Market Conditions Amplify the Risk
Market conditions right now are exactly the environment this kind of attack is engineered for. The Fear & Greed Index sits at 27/100 — deep in Fear territory — with BBTC$64,025.00▼0.04% trading at $62,832, down 1.87% over 24 hours, and total crypto market capitalization at $2,246.99B, off 1.7% on the day. Anxious holders scrolling for yield, airdrops, or any tool promising an edge are precisely the demographic that ClickFix lures and fake download pages are built to catch. Prices sliding, sentiment sour, and a fake Claude download page promising AI-powered trading insights sitting one click away — that’s the scenario MacSync Stealer is constructed around.
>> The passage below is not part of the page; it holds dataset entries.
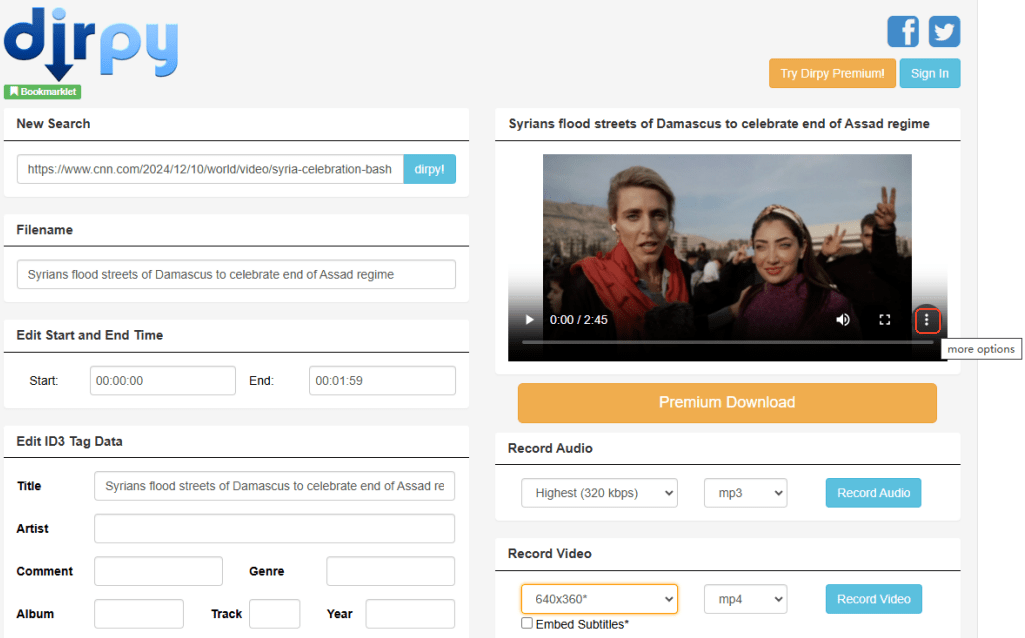Open the mp3 audio format dropdown
The height and width of the screenshot is (638, 1025).
(745, 493)
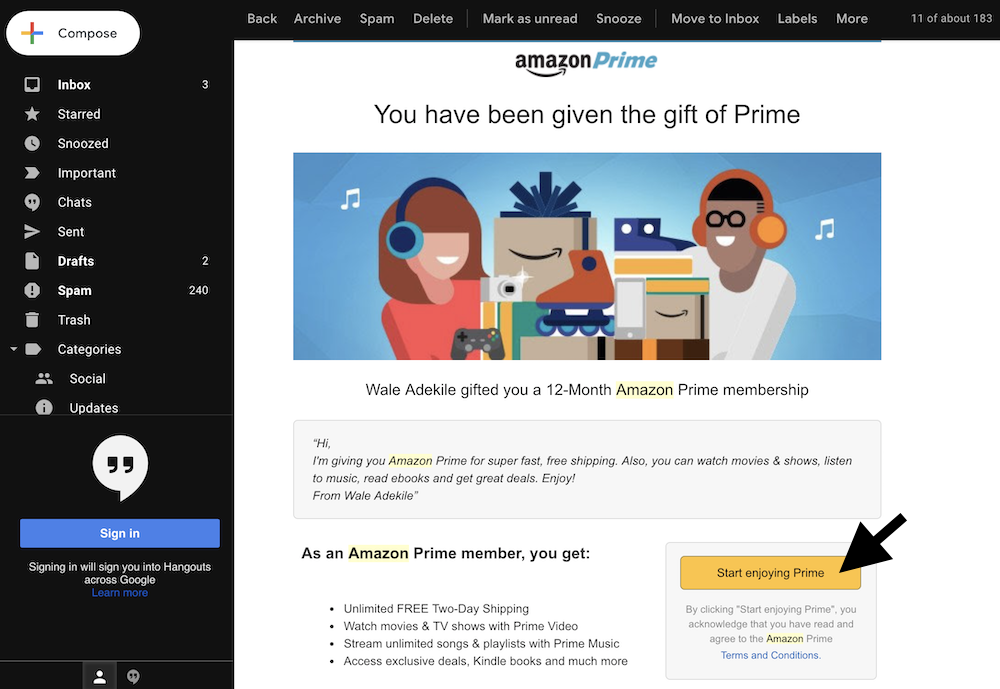This screenshot has height=689, width=1000.
Task: Open the Hangouts contacts person icon
Action: point(99,677)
A Functioning Commercial Market for macOS Stealers
None of this is new territory, either. The earlier Atomic macOS Stealer — AMOS — sold on Telegram for $1,000 a month and targeted keychain passwords, system information, and crypto wallet data, and it proved there is a functioning commercial market for macOS-specific crypto stealers, with developers licensing access to affiliates who push the malware through phishing and malvertising. MacSync Stealer fits the same template: capable, multi-vector, and optimized to monetize a compromised machine fast.
The attack surface stretches well beyond macOS. A Florida man was recently indicted in a case involving crypto-stealing malware hidden inside Steam games — a reminder that threat actors are spreading across every platform where crypto holders can be lured into running untrusted code: gaming clients, productivity tools, AI assistants, all of it. The Mallory AI analysis of MacSync Stealer makes the same point: attackers don’t need exotic zero-days anymore. Users will voluntarily download and execute malicious software if the lure is convincing enough. That’s the whole play.
Defensive Posture for macOS Crypto Holders
Defensive posture for macOS crypto holders is simple to state and hard to maintain. Never type a recovery phrase into any application prompt — never, not once, not for any reason. Treat every download page reached through an ad, a Telegram LLINK$8.22▼1.82%, a Discord message, or an X post as untrusted until you’ve independently verified the source; pull applications only from official developer sites or the Mac App Store. And move fast if something looks wrong — a compromised Telegram session can be weaponized within minutes to target contacts for secondary wallet takeovers, so rapid session revocation matters more than most people realize.
SlowMist’s disclosure includes no victim counts and no figure for total assets stolen through MacSync Stealer. What the research does lay out clearly is the methodology: fake download pages, session-token theft, wallet decryption, seed-phrase phishing, all packaged in a form that gets past macOS defenses. The next development to watch is whether Apple pushes a detection update for the MacSync variant flagged by Jamf and SlowMist, and whether additional security vendors confirm the campaign’s reach as indicators of compromise circulate through the threat-intelligence community.